▶ Work to be completed: List every development that the Gates Foundation excerpt says came after the foundation's start.

▶ Excerpt:
********

Consider a donor advised fund if you can’t start your own foundation
The Bill & Melinda Gates Foundation was launched in 2000 and over the past two decades, has given away almost $54 billion.
In their Annual Letter, the Gates examine what has worked well, what has not worked so well and how they plan to give away the next billion.
From their 2020 Annual Letter, which can be read in its entirety at gatesnotes.com.
Why We Swing for the Fences
“When we started our foundation 20 years ago, the world was, in many ways, very different from the one we live in now. It was before 9/11, before the Great Recession, and before the rise of social media.
Then, as now, there was no shortage of worthy causes, and there was a good argument to be made for investing in many of them. We’d known for a while that we wanted to give away the majority of our wealth from Microsoft and use it to make people’s lives better. The challenge, of course, was how to do that in a meaningful and high-impact way.

********

▶ Entries supplied:

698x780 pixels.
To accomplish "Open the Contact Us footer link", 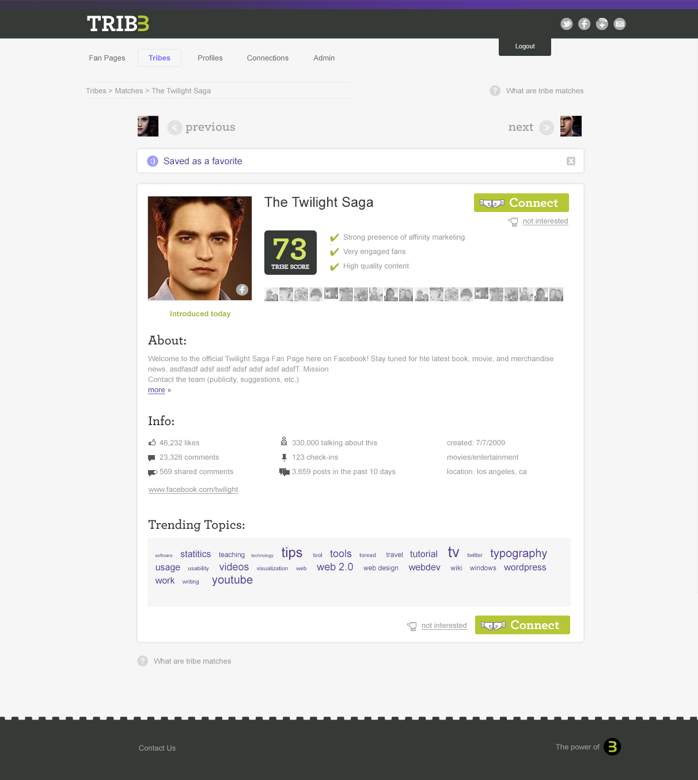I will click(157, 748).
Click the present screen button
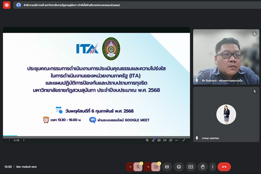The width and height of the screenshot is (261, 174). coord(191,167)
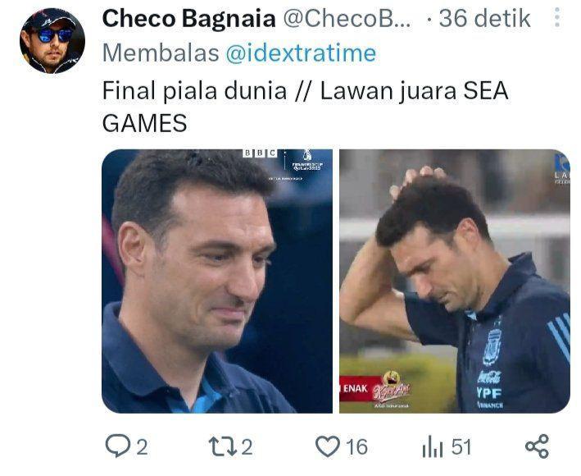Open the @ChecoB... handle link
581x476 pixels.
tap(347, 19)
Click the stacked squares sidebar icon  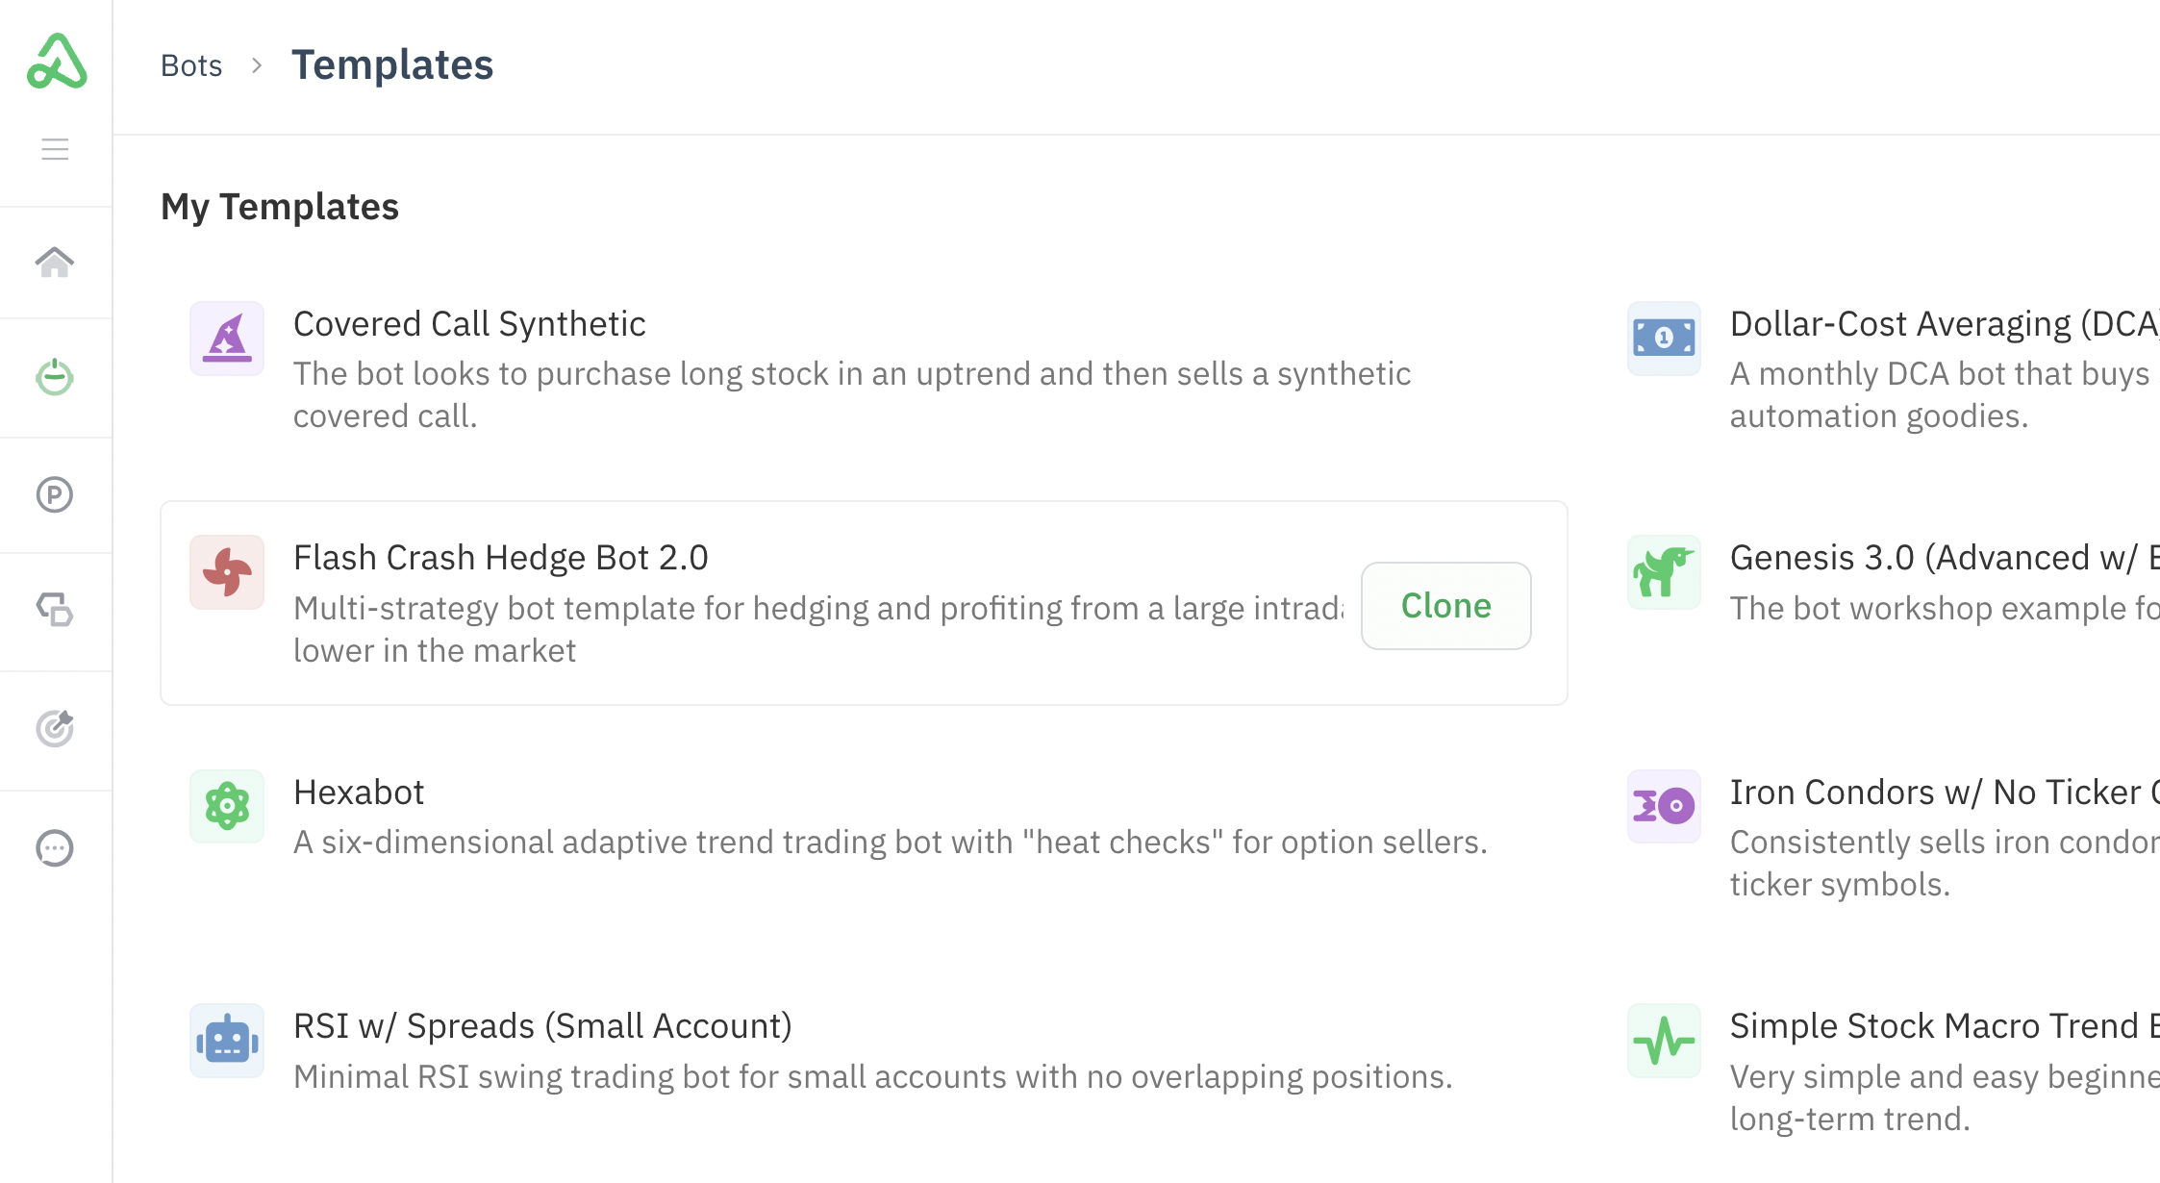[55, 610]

********

▶ Solution to this exercise: 9/11, the Great Recession, and the rise of social media.